What about property below ground, i.e. basements?
HPA have stated, ‘From data collected within workplaces, it is clear that basements have a higher radon potential than ground floors, and that radon can be found in basements anywhere in the country, regardless of Affected Area status’. Tracy Gooding, HPA, Environmental Radon Newsletter, Winter 2007.
Comment is also provided within the HPA ‘Limitation of Human Exposure to Radon’ report, to the effect of ‘The HPA recommends that householders in lower probability radon areas need not make measurements of radon concentrations in their homes unless they have a specific reason to suspect that occupants may be exposed to higher radon concentrations, such as in those homes which have underground rooms that are often occupied’.
Furthermore within workplaces, the Health & Safety Executive stipulates that under the 1974 Health & Safety at Work Act, ‘where employers must so far as is reasonably practical, ensure the health and safety of employees and others who have access to their work areas’, employers should, in occupied below ground space undertake and include radon measurements as part of the risk assessment. HSE states: ‘This applies to all below ground workplaces in the UK, irrespective of the above ground Affected Area status’.

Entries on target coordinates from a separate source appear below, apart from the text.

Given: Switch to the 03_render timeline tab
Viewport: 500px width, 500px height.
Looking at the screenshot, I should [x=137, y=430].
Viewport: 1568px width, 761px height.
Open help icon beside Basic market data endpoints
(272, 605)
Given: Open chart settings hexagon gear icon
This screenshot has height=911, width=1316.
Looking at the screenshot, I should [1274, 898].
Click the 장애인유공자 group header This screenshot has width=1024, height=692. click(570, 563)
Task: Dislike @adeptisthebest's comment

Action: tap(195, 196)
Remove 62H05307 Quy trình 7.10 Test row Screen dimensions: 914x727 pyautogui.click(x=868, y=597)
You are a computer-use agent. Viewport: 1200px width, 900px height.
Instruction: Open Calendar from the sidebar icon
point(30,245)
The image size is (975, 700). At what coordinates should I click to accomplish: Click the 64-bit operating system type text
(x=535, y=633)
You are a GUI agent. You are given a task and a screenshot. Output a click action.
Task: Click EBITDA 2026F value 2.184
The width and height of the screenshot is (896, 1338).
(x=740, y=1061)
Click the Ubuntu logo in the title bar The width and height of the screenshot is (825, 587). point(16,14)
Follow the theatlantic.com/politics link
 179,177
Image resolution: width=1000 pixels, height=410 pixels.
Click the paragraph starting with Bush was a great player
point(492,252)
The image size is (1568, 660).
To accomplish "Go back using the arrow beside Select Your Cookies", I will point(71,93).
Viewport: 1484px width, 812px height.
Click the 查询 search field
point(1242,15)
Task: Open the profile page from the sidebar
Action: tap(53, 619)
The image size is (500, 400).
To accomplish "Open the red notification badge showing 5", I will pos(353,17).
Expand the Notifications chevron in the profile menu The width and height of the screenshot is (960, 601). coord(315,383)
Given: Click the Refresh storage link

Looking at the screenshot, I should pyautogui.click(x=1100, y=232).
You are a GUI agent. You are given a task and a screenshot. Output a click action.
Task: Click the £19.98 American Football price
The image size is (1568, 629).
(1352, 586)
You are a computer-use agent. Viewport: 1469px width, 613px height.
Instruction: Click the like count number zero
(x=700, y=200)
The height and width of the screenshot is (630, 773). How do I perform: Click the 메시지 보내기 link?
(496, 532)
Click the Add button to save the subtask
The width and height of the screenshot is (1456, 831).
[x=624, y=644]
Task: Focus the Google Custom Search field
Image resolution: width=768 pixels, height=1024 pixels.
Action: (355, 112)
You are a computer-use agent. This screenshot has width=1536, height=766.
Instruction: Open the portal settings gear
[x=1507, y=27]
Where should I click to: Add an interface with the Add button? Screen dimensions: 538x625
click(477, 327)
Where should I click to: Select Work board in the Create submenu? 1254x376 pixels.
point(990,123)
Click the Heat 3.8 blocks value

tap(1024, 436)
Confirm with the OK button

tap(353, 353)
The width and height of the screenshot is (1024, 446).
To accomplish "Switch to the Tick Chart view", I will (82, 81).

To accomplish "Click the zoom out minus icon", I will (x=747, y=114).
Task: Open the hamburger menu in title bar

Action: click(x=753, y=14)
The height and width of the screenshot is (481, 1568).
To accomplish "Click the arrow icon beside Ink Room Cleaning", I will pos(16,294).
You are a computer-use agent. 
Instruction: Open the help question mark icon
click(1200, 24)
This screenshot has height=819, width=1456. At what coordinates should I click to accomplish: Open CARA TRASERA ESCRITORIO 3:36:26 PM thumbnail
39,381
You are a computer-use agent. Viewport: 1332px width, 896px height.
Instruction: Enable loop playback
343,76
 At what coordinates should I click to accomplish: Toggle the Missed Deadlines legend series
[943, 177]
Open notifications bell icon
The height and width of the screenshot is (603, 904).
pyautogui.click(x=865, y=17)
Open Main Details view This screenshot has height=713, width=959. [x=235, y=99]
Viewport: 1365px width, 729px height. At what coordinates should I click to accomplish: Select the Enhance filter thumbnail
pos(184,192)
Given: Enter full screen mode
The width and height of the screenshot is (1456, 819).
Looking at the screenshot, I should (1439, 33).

While occupied basements are not present in all homes and workplaces, where these do exist, the advice is clear that consideration should be given to radon and its measurement.
Can I test for radon before I decide to have the basement converted?
You can, but HPA guidance on this (referring to unoccupied property generally – not basements specifically), is that the radon levels may change when the home is occupied, and that homes undergoing alteration also cannot be measured accurately, stating ‘it is best to wait until building work is complete and the home is again occupied in a normal manner’.
The basement conversion process is essentially designed to radically alter the nature of the environment within a basement, turning cold damp space into warm dry rooms, and hence it makes better sense to test the space post conversion.